Комментарий #23209 14.02.2020 в 10:06

На #19376
А что, есть такие темы в литературе, которые можно "закрыть" одной статьёй?!
Когда пишется научная статья (в современных условиях), изначально предполагается её ограниченный объём, а потому никакая серьёзная тема в такой объём втиснута быть не может, любая такая статья - лишь "прикосновение". Темы в науке вообще редко "закрываются", они развиваются вместе с наукой. Статья обычно лишь сигнализирует о том, что исследователь занимается данной темой. А когда ему покажется, что пора закругляться, статьи обобщаются в монографию. Но ни один автор не в силах "закрыть" тему, её всё равно можно продолжать любому новому пытливому исследователю, интерпретирующему факты в ином ключе. Таково свойство гуманитарных наук. Тут нет приборов точного измерения, только интуиция исследователя и его индивидуальные предпочтения.

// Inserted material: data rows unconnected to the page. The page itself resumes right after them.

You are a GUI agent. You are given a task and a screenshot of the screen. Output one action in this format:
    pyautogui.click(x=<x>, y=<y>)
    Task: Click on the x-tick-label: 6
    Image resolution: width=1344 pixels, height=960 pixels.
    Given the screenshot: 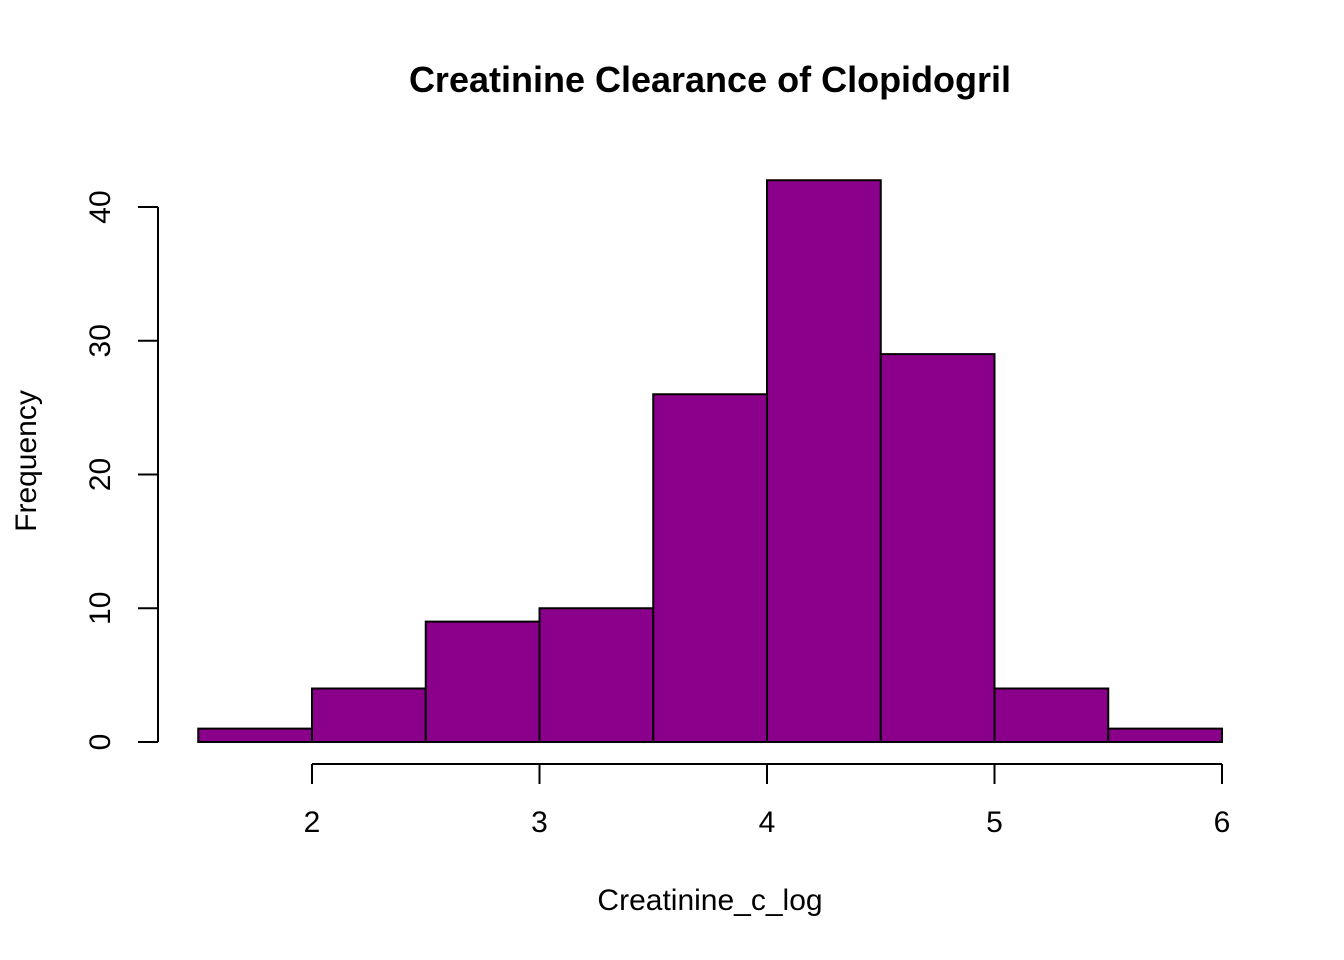 What is the action you would take?
    pyautogui.click(x=1222, y=822)
    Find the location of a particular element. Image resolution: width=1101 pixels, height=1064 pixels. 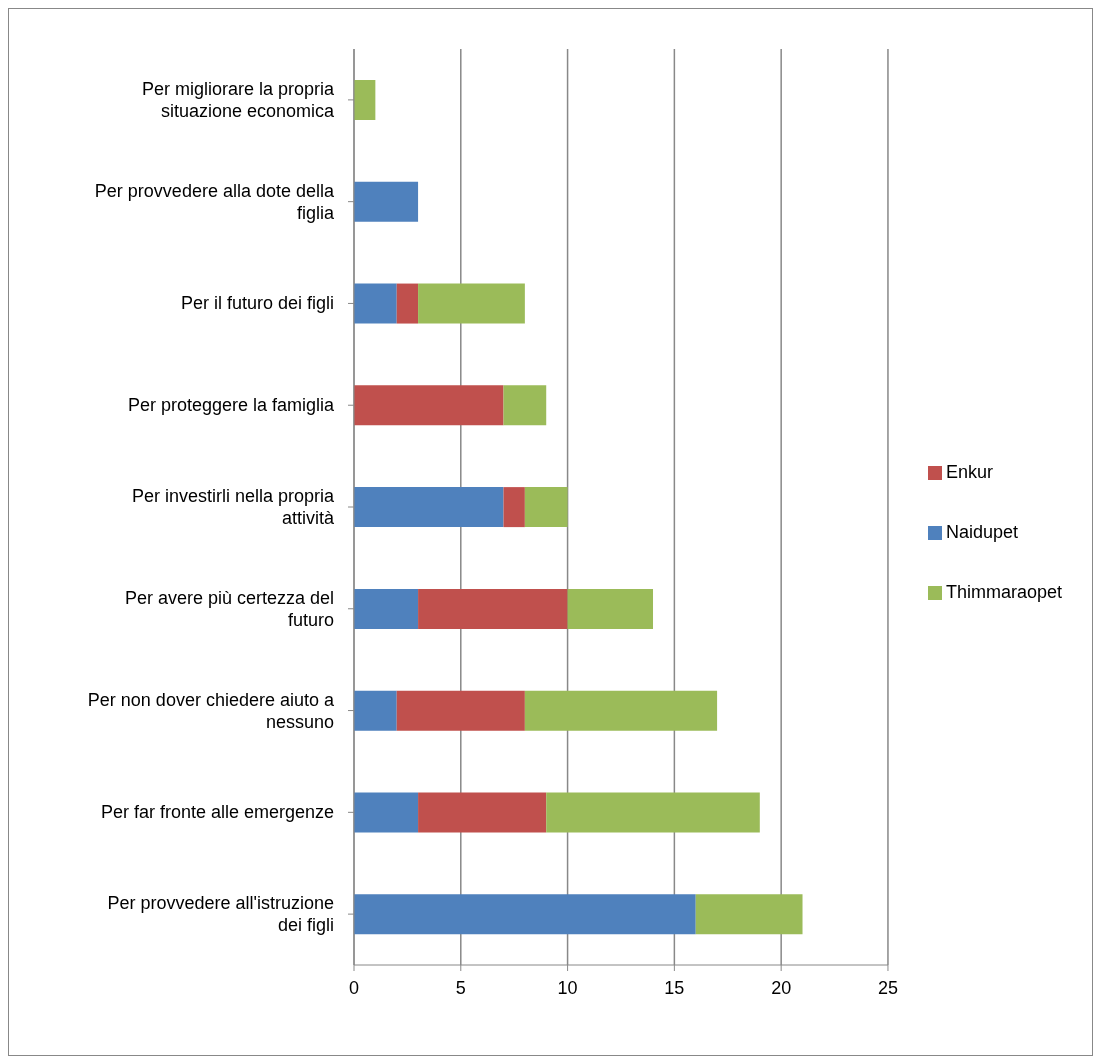

y-tick-label: Per provvedere alla dote della figlia is located at coordinates (214, 202). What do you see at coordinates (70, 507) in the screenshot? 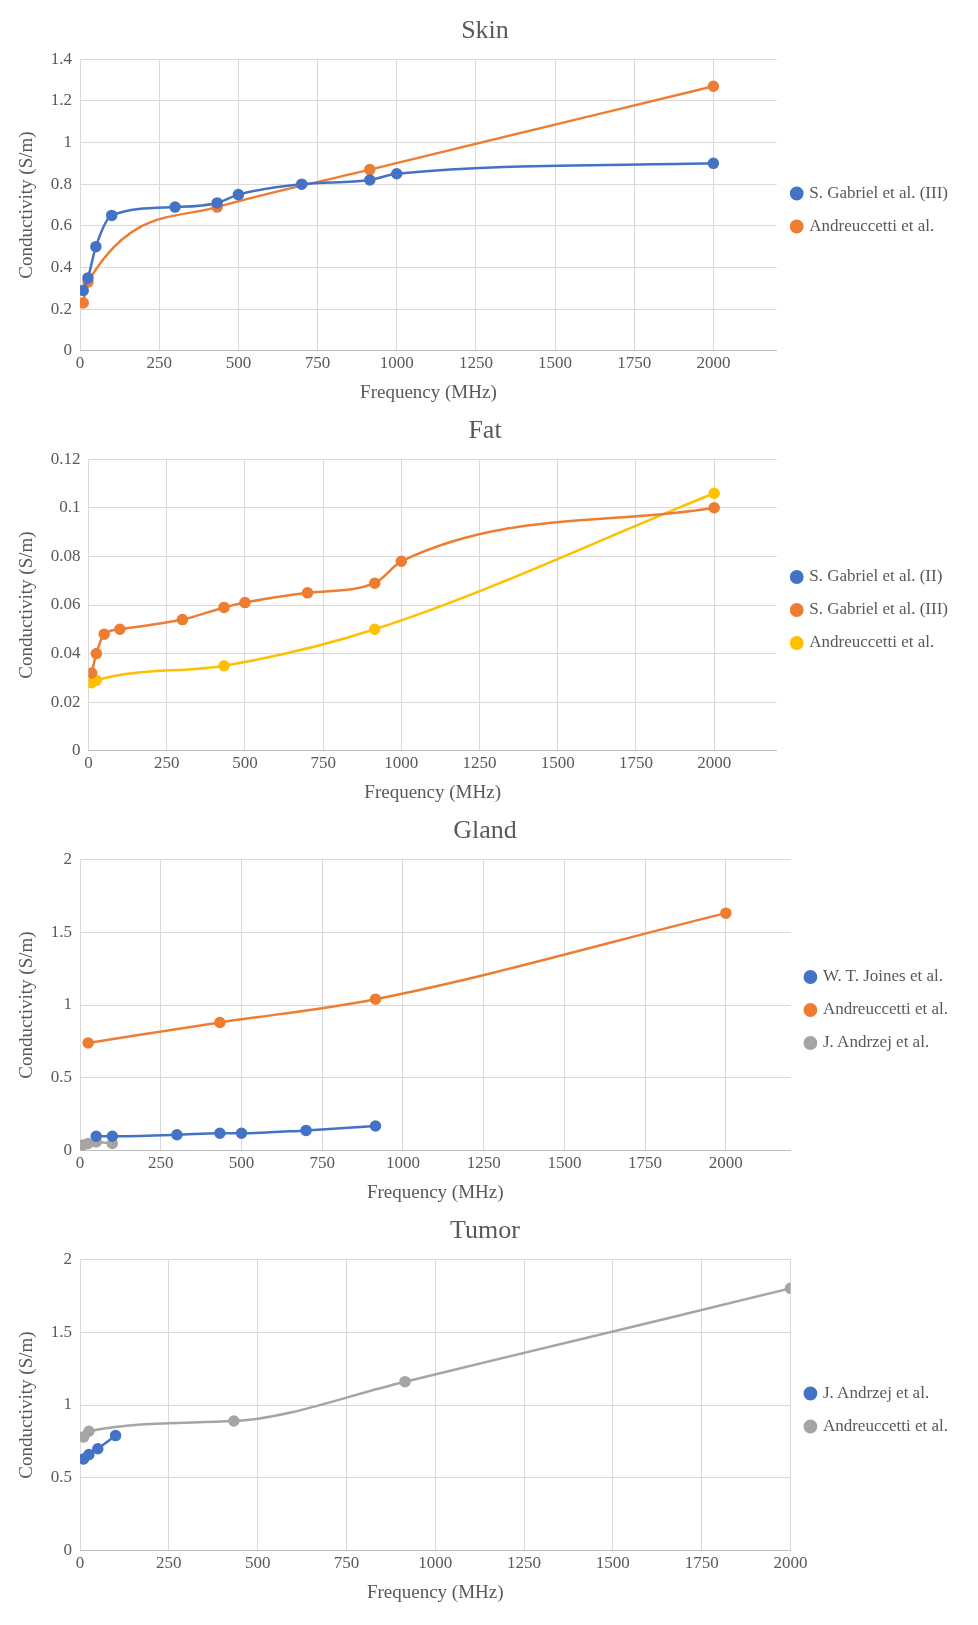
I see `y-tick-label: 0.1` at bounding box center [70, 507].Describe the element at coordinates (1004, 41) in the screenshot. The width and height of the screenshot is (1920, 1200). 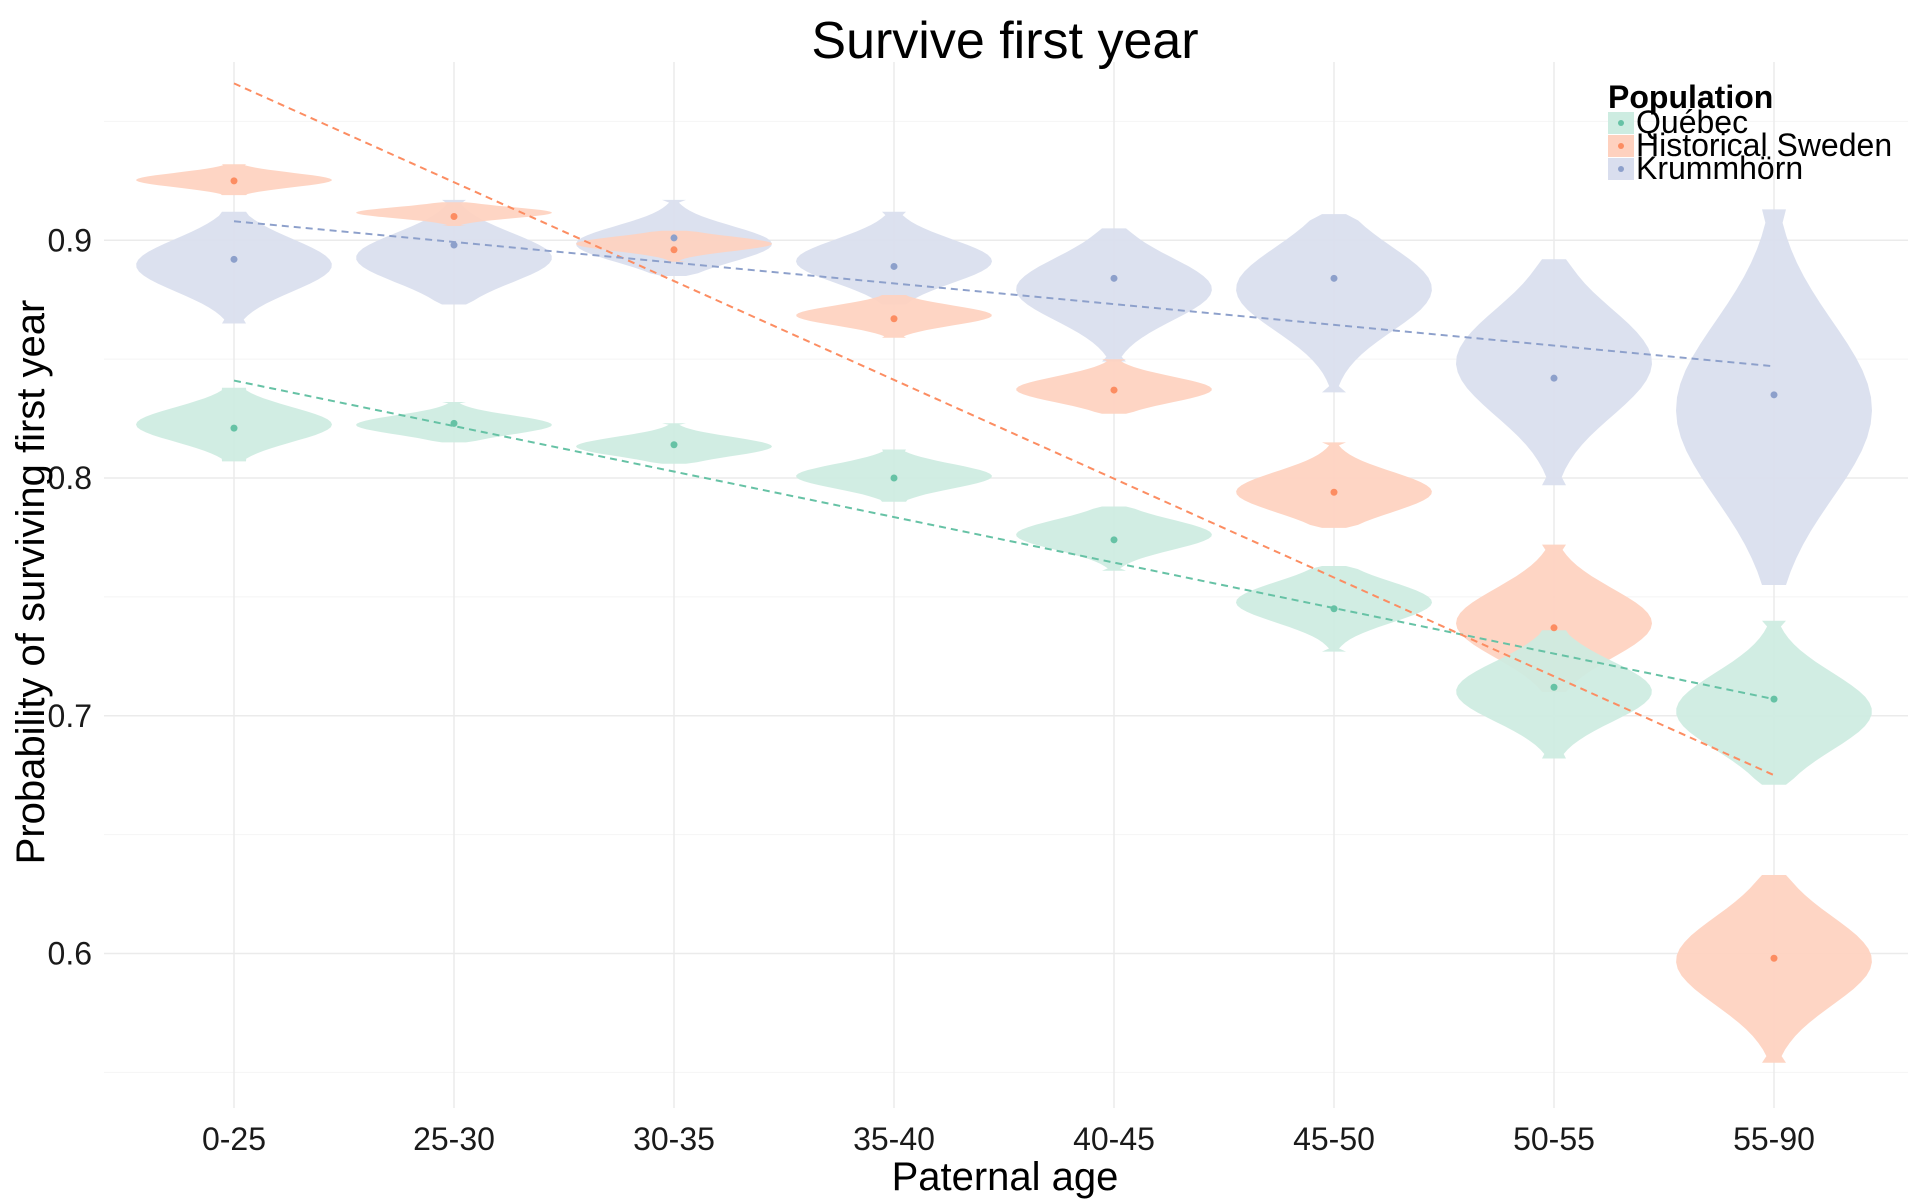
I see `chart-title: Survive first year` at that location.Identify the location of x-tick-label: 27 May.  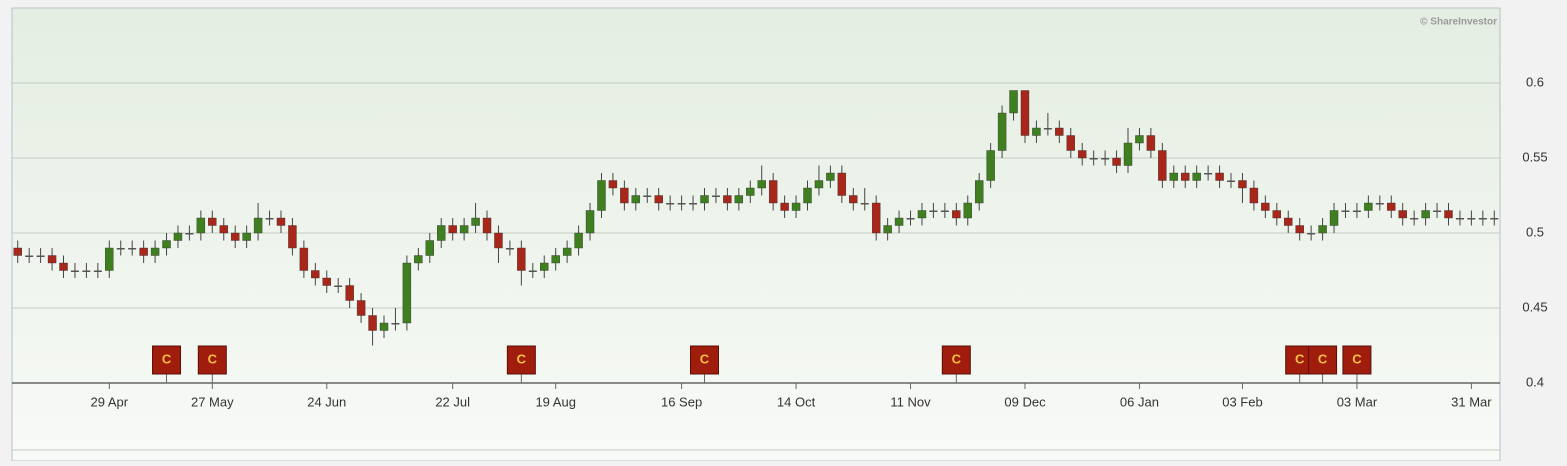
(212, 402).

Комментарий #19381 28.07.2019 в 14:50

" Гилло (Гилу), у которой еще двенадцать с половиной имен (назвав эти тайные имена женщины-демона можно нейтрализовать ее пагубное воздействие на человека)."

"Мастер и Маргарита"...

Комментарий #19377 28.07.2019 в 14:30

Действительно, можно бы и посерьезней... в еврейских источниках много о Фете, тайна его происхождения будоражит многих. И источники поэзии тоже...

Комментарий #19376 28.07.2019 в 11:46

НА #19374
Это называется не "рассмотрение поверхностное", а всего лишь первое прикосновение к теме, которая не закрыта этим прикосновением.

Комментарий #19374 28.07.2019 в 02:07

Интересный подобран материал, хотя рассмотрение поверхностное.